▶ Text under study:
BEGIN
In fact, Hollywood has been quietly mining Indian philosophy and mythology for decades, often without acknowledgment or understanding of the source material. The Matrix didn't just borrow Eastern philosophy—it lifted wholesale from the Upanishads and Vedantic concepts of Maya (illusion) and Moksha (liberation). Neo's journey from ignorance to enlightenment mirrors the classical Indian narrative of spiritual awakening. The red pill versus blue pill choice echoes the fundamental Hindu concept of choosing between the material world of illusion and the pursuit of ultimate truth.
Star Wars, too, is riddled with Indian influences that are rarely credited. "Padmé" is a Sanskrit name meaning lotus; "Ahsoka" comes from the Indian name and emperor Ashoka; Anakin comes from the name Aniket, which means “he who is home is the world;” Emperor Palpatine’s first name is Sheev, derived from Shiva; Yoda is derived from the Sanskrit word "Yoddha," meaning "hero," "warrior," or "one who knows;"and "Shakti" (Shaak Ti) is a Sanskrit word that means divine feminine power or cosmic energy. Anakin's path to darkness illustrates karma: how actions and choices create suffering. The Force itself bears striking resemblance to Prana, the life energy described in Hindu and Buddhist texts. And from The Watchman, Dr. Manhattan is heavily drawn from Shiva—the blue-skinned destroyer god whose third eye can incinerate entire universes, just like Manhattan's ability to disintegrate matter with a thought.
END
▶ Brief 1: Reproduce everything in the passage about Hollywood and Indian mythology from "In fact, Hollywood" down to "of ultimate truth.".
▶ Brief 2: According to the passage about Hollywood and Indian mythology, why is Dr. Manhattan drawn from Shiva?
▶ Brief 3: Write what comes next in the passage about Hollywood and Indian mythology, picking up after its final sentence.

▶ Material shown:
BEGIN
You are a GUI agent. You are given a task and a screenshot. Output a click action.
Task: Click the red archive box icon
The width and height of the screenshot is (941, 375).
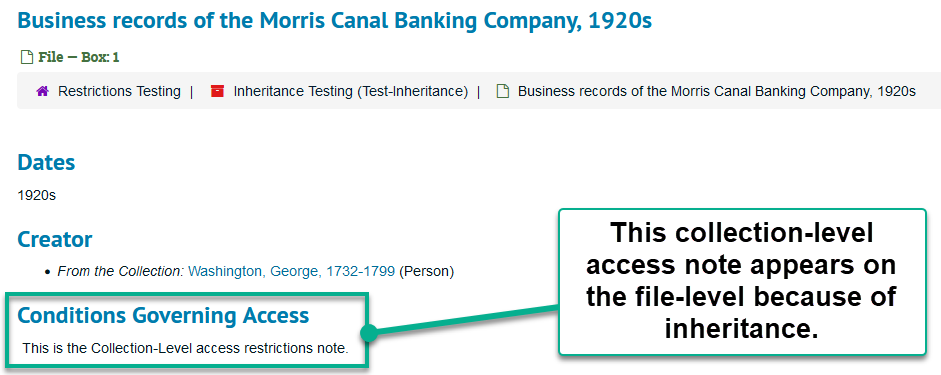pos(217,91)
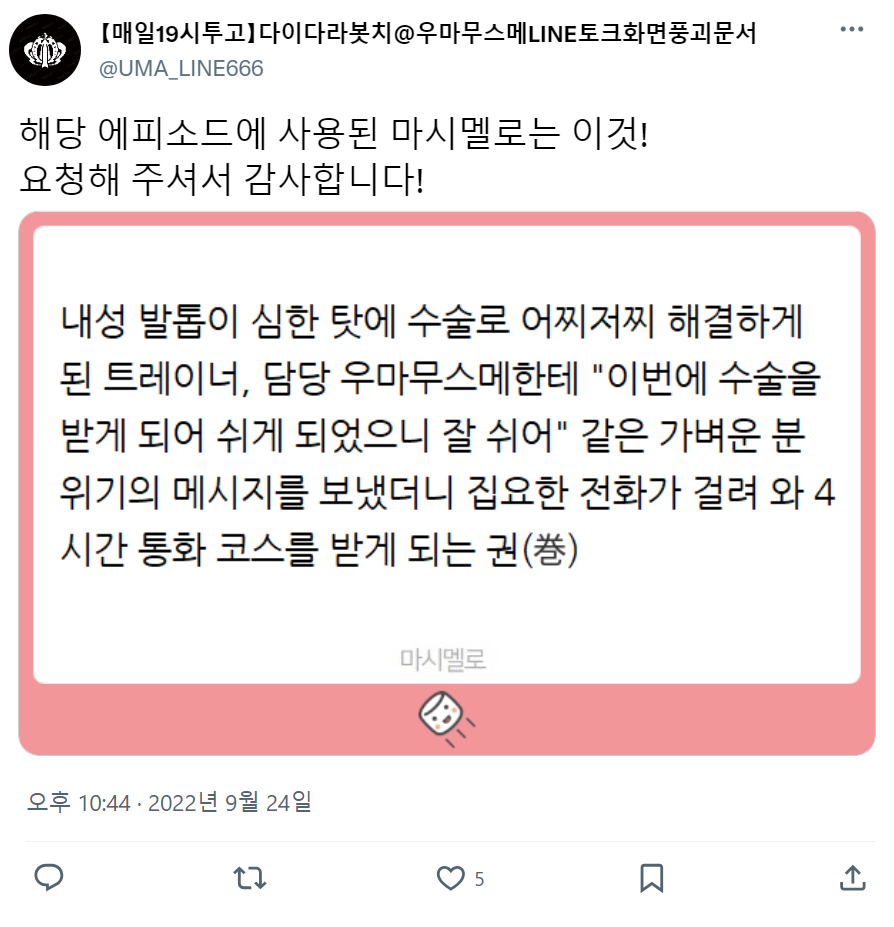Bookmark this tweet
Image resolution: width=894 pixels, height=927 pixels.
tap(652, 879)
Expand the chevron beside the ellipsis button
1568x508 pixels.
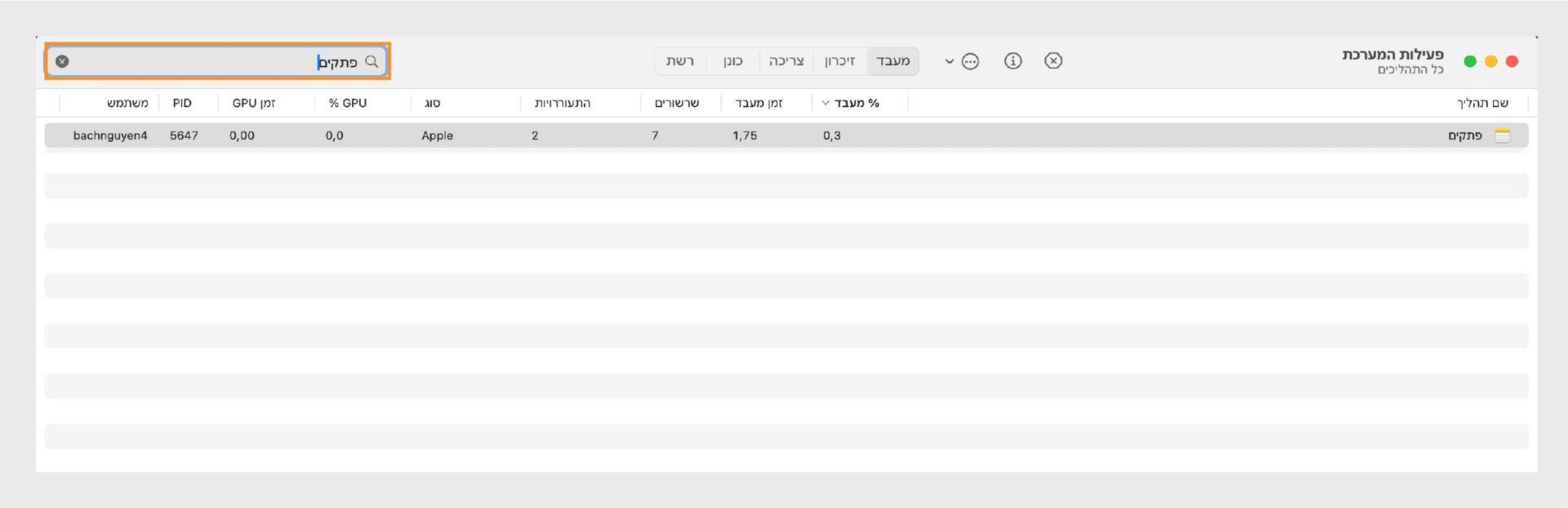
END
▶ Expected answer 1:
In fact, Hollywood has been quietly mining Indian philosophy and mythology for decades, often without acknowledgment or understanding of the source material. The Matrix didn't just borrow Eastern philosophy—it lifted wholesale from the Upanishads and Vedantic concepts of Maya (illusion) and Moksha (liberation). Neo's journey from ignorance to enlightenment mirrors the classical Indian narrative of spiritual awakening. The red pill versus blue pill choice echoes the fundamental Hindu concept of choosing between the material world of illusion and the pursuit of ultimate truth.

▶ Expected answer 2: Shiva is the blue-skinned destroyer god whose third eye can incinerate entire universes. That parallels Dr. Manhattan's ability to disintegrate matter with a thought.

▶ Expected answer 3:
These aren't coincidences or loose inspirations. They are systematic extractions from a rich philosophical tradition that Hollywood has extracted for decades to enrich their Western characters, while portraying the rare and often “one-and-only” Indian character as culturally out-of-touch with ridiculous accents and who can’t speak to the opposite sex. But it's not just about representation—though that matters enormously. It's about what we lose when we limit our storytelling to one cultural tradition. Middle-earth gave us a fantasy of medieval Europe, but what about a fantasy rooted in South Asia’s rich traditions? What new archetypes and metaphors might emerge? What fresh perspectives on heroism, sacrifice, and redemption? The success of Everything Everywhere All at Once proved that audiences are ready for narratives that don't follow Western storytelling conventions. Korean content is dominating global streaming platforms. The appetite is there; the stories are there; the audience is there.
What is missing are stories that delve deeply into the nuances of South Asian mythology to create vibrant storytelling for the modern world. And after years of bemoaning how stories of South Asian culture are superficially disseminated here in the west, I have decided to take matters into my own hands and write it myself.
What started as a "what if" question has become The Navagraha Trilogy—a science fiction fantasy novel series that brings the scale and wonder of Lord of the Rings, Star Wars, and yes, the Mahabharata to the vibrant world of South Asian mythology. In my next post, I'll share more about my story that has been decades in the making.
Sometimes the stories we're waiting for are the ones we need to write ourselves.
Wonderfully written for the Western world
The Mahabharata has always been a source of wonder to me, beautifully composed and filled with stories that take your breath away. I agree it's so underutilised and I'd love to see a big budget production.